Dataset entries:
◇ ◇ ◇ ◇ ◇ ◇ ◇

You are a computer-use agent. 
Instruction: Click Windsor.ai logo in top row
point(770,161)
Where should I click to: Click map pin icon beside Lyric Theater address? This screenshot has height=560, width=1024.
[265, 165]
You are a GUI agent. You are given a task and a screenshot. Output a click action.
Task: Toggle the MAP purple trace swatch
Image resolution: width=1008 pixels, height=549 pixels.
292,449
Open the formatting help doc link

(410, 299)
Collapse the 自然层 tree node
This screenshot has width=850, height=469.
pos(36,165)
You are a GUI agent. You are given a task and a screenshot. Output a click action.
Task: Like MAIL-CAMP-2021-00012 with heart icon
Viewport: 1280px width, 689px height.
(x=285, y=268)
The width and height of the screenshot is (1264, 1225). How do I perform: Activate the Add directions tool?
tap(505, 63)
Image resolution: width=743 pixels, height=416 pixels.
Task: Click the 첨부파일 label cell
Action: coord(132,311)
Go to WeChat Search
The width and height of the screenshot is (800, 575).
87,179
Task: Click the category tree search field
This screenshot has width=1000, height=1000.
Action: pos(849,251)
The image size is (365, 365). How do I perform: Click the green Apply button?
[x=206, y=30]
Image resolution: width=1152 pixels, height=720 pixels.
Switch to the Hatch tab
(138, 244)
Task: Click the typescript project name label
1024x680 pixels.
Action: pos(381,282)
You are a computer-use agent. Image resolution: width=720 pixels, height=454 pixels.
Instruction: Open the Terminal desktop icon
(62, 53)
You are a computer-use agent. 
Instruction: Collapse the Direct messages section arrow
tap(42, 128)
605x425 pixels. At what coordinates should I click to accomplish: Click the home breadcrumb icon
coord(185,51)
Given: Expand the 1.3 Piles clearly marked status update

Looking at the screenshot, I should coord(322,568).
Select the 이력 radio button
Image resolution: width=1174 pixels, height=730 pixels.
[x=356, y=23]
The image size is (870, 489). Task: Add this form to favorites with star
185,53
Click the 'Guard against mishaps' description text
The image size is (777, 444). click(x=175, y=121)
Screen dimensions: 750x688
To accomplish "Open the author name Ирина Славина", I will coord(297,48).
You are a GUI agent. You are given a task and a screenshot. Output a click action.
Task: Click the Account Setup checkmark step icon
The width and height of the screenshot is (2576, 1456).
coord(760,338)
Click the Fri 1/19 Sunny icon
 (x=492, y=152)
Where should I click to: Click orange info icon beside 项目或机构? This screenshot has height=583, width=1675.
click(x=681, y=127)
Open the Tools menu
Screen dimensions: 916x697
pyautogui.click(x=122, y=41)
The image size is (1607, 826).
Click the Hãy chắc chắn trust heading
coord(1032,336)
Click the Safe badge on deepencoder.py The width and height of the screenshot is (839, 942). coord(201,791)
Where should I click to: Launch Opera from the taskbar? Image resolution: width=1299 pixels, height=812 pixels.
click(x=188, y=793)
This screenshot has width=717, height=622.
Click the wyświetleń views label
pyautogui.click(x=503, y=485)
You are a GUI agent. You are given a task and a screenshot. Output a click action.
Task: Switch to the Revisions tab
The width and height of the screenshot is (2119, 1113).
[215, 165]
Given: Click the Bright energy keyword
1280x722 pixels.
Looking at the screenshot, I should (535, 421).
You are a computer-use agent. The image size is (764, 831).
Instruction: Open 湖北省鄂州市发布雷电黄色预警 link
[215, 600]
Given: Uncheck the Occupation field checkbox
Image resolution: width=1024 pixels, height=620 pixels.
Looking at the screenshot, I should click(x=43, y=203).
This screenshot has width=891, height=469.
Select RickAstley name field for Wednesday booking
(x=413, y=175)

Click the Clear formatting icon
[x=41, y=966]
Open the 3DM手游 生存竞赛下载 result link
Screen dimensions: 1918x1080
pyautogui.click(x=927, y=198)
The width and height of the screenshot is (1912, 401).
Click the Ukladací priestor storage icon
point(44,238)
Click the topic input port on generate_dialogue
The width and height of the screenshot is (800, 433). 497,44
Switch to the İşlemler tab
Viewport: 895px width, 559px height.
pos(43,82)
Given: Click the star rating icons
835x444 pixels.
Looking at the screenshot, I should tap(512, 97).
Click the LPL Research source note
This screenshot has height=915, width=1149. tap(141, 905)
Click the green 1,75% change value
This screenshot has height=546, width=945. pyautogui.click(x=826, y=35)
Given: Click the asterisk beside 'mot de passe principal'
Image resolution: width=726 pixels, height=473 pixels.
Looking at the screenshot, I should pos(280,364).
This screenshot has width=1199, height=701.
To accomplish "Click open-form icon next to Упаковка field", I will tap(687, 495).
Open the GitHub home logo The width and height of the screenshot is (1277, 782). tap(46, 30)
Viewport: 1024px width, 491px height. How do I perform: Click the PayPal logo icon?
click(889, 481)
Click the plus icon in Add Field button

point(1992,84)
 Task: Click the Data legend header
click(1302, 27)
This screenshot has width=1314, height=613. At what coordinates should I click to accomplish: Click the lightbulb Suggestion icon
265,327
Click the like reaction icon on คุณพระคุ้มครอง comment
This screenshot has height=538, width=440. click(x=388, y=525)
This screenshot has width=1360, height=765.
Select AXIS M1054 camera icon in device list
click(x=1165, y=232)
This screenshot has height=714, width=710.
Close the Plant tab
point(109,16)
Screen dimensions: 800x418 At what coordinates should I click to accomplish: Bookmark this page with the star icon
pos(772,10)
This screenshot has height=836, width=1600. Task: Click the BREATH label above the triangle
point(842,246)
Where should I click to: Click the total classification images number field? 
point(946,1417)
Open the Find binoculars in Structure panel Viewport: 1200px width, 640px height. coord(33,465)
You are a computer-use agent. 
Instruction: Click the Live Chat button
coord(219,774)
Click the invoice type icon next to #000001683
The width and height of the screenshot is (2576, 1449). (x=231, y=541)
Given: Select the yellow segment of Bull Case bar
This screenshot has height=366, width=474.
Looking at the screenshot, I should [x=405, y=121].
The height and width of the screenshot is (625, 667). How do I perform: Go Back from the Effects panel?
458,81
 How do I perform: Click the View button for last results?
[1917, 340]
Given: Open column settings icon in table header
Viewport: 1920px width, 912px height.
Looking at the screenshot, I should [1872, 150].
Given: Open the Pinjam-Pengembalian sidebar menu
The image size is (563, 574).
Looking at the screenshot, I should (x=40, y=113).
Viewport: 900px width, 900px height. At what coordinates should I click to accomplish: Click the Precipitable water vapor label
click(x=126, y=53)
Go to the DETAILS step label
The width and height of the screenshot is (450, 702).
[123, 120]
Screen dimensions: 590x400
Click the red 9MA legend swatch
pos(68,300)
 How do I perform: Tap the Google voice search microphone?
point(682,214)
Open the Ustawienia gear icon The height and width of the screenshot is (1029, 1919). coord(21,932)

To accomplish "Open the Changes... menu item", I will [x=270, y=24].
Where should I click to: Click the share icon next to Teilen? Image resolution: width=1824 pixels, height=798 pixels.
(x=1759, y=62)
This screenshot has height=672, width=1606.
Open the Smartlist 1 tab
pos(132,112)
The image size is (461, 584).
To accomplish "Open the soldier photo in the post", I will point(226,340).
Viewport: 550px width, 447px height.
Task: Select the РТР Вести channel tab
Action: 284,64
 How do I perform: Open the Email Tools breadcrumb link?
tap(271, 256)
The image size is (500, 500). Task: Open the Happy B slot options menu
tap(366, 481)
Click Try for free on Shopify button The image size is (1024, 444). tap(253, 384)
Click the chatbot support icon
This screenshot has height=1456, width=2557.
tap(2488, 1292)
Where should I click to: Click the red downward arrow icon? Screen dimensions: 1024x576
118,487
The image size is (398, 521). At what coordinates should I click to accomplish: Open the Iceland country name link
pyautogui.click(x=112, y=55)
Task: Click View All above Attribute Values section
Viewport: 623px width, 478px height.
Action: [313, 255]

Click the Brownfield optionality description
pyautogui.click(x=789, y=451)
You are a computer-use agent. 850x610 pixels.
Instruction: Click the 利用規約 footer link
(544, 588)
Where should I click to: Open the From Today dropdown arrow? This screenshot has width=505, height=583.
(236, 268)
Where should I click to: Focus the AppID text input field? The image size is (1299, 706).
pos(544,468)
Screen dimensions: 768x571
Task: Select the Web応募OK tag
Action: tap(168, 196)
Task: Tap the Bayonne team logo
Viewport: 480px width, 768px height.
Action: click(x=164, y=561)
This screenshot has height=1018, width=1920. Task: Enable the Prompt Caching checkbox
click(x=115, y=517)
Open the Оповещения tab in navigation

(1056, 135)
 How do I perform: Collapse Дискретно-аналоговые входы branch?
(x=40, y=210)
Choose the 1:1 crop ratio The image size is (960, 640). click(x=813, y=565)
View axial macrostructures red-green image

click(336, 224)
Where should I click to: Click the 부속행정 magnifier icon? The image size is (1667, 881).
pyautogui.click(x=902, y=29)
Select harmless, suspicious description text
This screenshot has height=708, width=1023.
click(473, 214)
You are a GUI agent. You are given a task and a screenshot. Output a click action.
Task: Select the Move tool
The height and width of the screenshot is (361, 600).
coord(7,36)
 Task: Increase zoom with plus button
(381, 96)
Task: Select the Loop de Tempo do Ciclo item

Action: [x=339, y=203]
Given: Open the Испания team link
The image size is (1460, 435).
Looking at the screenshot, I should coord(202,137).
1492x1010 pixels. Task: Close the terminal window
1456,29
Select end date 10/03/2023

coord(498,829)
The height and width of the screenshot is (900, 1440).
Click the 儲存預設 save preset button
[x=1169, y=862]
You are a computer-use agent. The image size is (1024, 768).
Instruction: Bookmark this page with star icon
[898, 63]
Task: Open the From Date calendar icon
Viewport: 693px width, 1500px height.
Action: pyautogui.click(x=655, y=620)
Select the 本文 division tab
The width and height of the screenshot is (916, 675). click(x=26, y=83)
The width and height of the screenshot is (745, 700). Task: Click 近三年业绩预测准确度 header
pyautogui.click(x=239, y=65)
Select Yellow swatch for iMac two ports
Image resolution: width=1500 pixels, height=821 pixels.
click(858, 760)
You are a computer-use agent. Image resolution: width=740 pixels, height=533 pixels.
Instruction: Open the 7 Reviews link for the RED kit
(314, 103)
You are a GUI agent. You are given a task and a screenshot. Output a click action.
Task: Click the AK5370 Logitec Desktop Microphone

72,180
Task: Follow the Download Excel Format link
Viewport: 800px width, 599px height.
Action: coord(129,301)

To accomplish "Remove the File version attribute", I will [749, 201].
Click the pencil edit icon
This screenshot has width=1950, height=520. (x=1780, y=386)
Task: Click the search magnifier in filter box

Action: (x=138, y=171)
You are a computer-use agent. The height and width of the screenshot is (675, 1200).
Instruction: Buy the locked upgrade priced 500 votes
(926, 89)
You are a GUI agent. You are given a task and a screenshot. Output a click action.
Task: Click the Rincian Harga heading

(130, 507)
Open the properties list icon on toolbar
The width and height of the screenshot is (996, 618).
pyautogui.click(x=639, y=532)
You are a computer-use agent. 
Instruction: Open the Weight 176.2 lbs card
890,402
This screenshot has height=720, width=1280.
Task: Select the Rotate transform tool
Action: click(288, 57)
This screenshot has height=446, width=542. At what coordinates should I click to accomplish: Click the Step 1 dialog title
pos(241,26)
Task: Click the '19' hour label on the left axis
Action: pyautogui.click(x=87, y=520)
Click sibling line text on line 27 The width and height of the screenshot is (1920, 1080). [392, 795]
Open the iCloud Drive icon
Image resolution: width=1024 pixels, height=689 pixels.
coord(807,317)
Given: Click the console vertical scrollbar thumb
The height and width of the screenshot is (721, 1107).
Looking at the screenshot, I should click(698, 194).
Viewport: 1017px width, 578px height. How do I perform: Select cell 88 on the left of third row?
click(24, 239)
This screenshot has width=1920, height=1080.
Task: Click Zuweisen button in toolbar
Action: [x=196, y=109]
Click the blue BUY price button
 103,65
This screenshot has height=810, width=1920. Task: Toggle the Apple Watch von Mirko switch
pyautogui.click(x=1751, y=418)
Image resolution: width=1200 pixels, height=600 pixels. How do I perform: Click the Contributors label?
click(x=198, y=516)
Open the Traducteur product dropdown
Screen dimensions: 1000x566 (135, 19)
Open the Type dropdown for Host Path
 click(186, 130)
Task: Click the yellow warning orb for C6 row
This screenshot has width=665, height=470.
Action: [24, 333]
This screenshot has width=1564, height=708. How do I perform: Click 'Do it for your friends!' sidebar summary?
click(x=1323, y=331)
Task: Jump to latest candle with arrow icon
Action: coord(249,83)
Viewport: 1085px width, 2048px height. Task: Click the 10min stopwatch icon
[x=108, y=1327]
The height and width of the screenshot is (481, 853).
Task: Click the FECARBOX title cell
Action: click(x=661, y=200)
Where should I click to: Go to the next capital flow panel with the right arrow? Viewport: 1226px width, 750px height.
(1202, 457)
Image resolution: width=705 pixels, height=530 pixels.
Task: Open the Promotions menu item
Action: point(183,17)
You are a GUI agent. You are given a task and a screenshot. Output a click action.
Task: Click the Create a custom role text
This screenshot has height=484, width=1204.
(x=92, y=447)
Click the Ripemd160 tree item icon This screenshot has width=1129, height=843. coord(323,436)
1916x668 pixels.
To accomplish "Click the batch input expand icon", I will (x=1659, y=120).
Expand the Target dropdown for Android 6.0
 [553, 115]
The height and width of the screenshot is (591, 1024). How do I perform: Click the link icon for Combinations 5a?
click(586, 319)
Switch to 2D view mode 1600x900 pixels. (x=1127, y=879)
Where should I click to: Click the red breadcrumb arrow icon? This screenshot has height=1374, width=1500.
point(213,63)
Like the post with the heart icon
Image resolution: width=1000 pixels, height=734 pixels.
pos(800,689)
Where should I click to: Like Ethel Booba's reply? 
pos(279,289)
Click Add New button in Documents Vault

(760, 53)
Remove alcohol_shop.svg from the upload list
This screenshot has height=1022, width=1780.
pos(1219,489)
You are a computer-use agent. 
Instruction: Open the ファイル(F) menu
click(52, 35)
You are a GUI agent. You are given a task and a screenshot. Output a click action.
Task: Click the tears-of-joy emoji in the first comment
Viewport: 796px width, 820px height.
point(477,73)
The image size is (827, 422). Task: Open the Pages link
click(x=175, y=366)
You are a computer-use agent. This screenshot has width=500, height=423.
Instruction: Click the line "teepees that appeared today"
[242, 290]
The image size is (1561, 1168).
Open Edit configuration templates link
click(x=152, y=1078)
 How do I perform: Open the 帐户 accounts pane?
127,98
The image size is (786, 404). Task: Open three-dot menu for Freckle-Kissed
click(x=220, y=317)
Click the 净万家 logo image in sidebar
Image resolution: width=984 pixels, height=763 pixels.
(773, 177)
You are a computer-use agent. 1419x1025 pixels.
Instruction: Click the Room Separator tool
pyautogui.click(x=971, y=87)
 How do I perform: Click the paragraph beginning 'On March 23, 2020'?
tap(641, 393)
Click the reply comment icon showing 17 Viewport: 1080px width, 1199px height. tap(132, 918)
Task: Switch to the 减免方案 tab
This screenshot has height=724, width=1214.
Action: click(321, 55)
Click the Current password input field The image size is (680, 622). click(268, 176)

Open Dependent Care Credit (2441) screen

◇ ◇ ◇ ◇ ◇ ◇ ◇

If a line in the entries above contains the word "heart", copy it.

### Task solution
Task: Like MAIL-CAMP-2021-00012 with heart icon
Like the post with the heart icon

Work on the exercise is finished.